Application of Cauchy condition for uniform convergence

Question

There is a sequence of functions $f_n(x)=\frac{x}{n}$. It converges pointwise on $R$ to $0$ (here $x$ can't be equal to $\infty$ because $\infty$ isn't in $R$): $$ \lim_{n\rightarrow \infty} f_n(x)=\lim_{n\rightarrow \infty}\frac{x}{n}=0 $$

For the sequence to be uniformly convergent we need to prove that $\|f_n-f\|\rightarrow 0$ as $n\rightarrow\infty$. We can always select $x>n$ because $n \neq \infty, n \in N, N\in R$ and $\infty$ isn't a part of $N$ or $R$: $$ \|f_n-f\|=\sup_{x\in R}\Big(|f_n(x)-f(x)|\Big)=\sup_{x\in R}\Big(\Big|\frac{x}{n}\Big|\Big) \geq\Big|\frac{n}{n}\Big| = 1 \neq 0 \quad n\rightarrow \infty $$

Could you please help me with the following questions:

1) Are my thoughts above correct (especially regarding $\sup_{x\in R}\Big(\Big|\frac{x}{n}\Big|\Big) \geq\Big|\frac{n}{n}\Big|$)?
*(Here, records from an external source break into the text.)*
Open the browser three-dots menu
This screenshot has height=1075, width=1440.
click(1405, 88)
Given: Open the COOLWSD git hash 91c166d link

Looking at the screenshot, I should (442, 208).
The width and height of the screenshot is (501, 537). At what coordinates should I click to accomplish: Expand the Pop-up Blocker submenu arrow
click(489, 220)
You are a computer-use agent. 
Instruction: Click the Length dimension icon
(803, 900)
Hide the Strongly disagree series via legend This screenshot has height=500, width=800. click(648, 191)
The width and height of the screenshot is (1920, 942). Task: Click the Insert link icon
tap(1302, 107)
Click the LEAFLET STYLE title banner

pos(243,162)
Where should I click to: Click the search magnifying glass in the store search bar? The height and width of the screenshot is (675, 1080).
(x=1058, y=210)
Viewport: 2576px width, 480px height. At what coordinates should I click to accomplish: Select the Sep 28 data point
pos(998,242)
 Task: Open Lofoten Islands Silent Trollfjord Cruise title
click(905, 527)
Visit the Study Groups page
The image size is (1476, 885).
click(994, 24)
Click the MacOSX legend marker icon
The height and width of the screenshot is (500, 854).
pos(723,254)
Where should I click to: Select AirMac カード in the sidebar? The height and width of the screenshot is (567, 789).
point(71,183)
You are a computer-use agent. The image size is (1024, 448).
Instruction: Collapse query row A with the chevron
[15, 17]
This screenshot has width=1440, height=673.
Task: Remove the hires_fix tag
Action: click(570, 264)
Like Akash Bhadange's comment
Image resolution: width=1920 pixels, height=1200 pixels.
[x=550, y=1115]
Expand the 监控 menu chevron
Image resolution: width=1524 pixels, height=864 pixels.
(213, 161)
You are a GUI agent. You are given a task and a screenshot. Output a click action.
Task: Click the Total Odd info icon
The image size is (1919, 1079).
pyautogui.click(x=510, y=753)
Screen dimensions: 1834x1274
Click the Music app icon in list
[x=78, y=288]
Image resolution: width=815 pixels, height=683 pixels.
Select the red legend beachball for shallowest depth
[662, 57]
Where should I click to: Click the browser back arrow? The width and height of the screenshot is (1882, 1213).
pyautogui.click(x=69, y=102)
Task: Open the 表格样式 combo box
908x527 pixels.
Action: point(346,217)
2) Can we use another norm instead of $\sup$ and when we should do it?

3) How is it possible to use Cauchy condition for uniform convergence to prove that the sequence doesn't converge uniformly on $R$ and does converge uniformly on $[0,1]$?

$$ \|f_m - f_n\|<\epsilon \quad \forall m,n > N $$

Answer 1

Your thoughts are correct. More specifically, $\lim_{x\to +\infty} |\frac xn|=+\infty$, so $\sup |f_n|=+\infty$, and that means $f_n$ cannot converge uniformly to $0$.

Now, you cannot use another norm, if you want to study uniform convergence.

There is no need to use Cauchy condition to study uniform convergence in $[0,1]$. Note that $\sup_{x\in [0,1]} |f_n(x)| = \frac{1}{n} \to 0$ as $n$ goes to infinity. If you want to use it anyway you can say that, given $n>m$ natural numbers,

$$\sup_{x\in[0,1]} |f_n(x)-f_m(x)|=\frac{1}{m}-\frac{1}{n}=\frac{n-m}{nm}\leq \frac{n}{nm}=\frac{1}{m}$$ So, for any $\varepsilon>0$, choose $N$ so that $\frac{1}{N}<\varepsilon$, and for $n,m >N$, you get $\sup_{x\in[0,1]} |f_n(x)-f_m(x)|<\varepsilon$.